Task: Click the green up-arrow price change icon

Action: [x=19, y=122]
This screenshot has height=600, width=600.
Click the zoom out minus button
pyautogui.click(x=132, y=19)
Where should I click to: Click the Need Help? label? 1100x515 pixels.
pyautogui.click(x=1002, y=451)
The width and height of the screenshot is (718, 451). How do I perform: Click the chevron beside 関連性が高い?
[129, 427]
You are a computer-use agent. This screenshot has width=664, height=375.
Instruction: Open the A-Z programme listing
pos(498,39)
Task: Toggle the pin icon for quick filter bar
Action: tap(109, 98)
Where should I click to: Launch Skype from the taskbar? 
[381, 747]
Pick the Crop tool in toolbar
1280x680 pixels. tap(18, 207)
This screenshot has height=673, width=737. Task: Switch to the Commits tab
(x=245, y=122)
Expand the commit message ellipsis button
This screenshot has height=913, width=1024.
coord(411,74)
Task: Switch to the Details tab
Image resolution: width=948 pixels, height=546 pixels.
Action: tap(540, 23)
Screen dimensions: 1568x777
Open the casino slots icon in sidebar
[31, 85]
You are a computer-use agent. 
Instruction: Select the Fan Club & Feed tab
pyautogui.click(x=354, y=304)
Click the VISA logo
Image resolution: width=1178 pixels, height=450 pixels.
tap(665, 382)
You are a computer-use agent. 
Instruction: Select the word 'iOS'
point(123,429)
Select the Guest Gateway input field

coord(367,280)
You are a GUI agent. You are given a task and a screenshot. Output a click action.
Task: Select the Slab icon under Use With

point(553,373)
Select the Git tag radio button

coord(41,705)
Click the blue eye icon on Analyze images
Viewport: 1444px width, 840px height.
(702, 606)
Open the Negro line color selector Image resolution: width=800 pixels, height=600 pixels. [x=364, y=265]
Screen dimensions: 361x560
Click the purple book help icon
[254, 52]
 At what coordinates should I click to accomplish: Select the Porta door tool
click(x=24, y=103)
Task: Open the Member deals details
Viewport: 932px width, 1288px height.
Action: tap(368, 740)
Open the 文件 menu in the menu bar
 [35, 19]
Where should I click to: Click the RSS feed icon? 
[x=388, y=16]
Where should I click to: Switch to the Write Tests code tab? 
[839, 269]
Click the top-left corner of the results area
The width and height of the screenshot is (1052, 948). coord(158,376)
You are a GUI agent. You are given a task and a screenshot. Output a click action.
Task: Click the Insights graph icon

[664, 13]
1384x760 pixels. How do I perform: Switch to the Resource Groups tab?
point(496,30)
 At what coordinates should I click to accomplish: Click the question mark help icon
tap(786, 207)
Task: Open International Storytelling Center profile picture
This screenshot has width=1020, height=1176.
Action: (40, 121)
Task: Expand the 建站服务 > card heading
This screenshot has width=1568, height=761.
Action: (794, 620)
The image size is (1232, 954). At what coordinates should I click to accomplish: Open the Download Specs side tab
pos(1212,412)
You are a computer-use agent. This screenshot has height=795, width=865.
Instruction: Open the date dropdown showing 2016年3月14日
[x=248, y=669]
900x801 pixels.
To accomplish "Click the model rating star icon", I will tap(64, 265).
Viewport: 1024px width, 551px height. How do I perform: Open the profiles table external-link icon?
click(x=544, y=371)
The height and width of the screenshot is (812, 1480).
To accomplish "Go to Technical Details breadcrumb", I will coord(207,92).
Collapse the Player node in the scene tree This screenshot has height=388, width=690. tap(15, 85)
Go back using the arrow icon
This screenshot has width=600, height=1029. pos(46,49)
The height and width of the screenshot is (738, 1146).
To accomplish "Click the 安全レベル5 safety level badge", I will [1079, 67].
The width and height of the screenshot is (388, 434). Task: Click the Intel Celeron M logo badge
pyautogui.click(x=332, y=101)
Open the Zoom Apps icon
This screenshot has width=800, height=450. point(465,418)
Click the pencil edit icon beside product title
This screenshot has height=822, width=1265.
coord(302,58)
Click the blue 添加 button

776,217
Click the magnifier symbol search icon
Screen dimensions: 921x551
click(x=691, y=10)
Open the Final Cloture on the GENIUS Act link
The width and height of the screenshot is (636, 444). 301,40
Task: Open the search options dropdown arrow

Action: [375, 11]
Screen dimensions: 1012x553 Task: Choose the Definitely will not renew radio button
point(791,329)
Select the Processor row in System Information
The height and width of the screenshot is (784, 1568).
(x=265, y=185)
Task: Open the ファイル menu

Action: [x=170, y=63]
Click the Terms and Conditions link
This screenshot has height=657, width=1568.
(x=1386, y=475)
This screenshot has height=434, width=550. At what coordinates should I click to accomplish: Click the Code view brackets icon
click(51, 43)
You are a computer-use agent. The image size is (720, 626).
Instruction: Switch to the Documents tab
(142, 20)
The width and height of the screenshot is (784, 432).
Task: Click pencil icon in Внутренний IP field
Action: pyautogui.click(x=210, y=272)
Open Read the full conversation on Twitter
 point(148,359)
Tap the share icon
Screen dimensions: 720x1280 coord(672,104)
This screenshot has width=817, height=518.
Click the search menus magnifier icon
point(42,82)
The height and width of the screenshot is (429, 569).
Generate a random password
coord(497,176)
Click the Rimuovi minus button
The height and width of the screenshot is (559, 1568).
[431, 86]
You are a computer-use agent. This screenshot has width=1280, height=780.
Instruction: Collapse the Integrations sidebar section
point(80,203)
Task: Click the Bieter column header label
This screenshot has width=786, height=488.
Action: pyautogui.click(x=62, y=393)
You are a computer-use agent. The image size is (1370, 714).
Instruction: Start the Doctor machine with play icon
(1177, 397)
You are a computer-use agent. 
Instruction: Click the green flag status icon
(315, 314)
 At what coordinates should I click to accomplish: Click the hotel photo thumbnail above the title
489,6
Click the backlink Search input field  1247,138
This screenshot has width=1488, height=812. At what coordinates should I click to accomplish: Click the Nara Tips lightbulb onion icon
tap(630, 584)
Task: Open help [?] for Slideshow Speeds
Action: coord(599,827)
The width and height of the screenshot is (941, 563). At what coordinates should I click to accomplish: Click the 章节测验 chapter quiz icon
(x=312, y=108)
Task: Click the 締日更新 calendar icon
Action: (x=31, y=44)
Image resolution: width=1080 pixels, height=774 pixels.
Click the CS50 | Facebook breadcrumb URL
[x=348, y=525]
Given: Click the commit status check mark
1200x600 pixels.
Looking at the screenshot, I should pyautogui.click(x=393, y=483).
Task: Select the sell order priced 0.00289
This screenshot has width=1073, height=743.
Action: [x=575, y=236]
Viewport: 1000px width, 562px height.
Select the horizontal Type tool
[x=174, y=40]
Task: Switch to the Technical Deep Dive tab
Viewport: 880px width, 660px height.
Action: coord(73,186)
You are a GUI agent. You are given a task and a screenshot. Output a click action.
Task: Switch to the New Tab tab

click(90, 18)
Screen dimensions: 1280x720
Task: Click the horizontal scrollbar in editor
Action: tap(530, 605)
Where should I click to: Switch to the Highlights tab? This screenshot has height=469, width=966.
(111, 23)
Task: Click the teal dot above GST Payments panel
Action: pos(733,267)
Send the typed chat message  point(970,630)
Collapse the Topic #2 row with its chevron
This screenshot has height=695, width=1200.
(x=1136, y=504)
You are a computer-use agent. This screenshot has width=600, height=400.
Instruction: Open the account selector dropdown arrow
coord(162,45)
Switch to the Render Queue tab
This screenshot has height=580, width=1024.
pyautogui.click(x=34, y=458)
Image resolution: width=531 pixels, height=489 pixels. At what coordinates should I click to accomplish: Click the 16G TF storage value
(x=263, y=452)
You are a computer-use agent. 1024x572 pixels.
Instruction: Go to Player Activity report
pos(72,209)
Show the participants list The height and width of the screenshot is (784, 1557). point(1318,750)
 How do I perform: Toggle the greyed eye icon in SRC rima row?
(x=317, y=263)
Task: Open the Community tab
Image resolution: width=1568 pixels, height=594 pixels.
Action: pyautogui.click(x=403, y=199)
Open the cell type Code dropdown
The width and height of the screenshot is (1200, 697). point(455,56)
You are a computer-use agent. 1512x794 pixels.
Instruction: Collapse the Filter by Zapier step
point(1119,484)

-=-=-=-=-

*Task instructions:*
If a line in the records above includes the string "computer", copy it.

*Written solution:*
You are a computer-use agent. This screenshot has width=664, height=375.
You are a computer-use agent. 
You are a computer-use agent. 
You are a computer-use agent. This screenshot has height=795, width=865.
You are a computer-use agent. The image size is (720, 626).
You are a computer-use agent. This screenshot has width=1280, height=780.
You are a computer-use agent. The image size is (1370, 714).
You are a computer-use agent. 
You are a computer-use agent. This screenshot has width=600, height=400.
You are a computer-use agent. 1024x572 pixels.
You are a computer-use agent. 1512x794 pixels.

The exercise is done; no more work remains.